• **Activity**: Once you reach the line holding "Viewport: 600px width, 424px height.", write out that line and every later one exactly, ending with the last line of the data; write nothing else.

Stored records
--------------------

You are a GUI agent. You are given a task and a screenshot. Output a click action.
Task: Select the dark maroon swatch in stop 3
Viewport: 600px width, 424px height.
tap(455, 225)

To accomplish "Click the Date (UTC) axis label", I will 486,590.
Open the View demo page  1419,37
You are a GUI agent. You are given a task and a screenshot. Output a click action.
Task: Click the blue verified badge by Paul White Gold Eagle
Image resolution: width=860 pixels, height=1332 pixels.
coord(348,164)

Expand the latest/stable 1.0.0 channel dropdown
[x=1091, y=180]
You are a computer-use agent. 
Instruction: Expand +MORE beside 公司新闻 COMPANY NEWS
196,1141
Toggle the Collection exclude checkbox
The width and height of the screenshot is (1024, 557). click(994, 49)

--------------------

• **Your response**:
Viewport: 600px width, 424px height.
tap(455, 225)

To accomplish "Click the Date (UTC) axis label", I will 486,590.
Open the View demo page  1419,37
You are a GUI agent. You are given a task and a screenshot. Output a click action.
Task: Click the blue verified badge by Paul White Gold Eagle
Image resolution: width=860 pixels, height=1332 pixels.
coord(348,164)

Expand the latest/stable 1.0.0 channel dropdown
[x=1091, y=180]
You are a computer-use agent. 
Instruction: Expand +MORE beside 公司新闻 COMPANY NEWS
196,1141
Toggle the Collection exclude checkbox
The width and height of the screenshot is (1024, 557). click(994, 49)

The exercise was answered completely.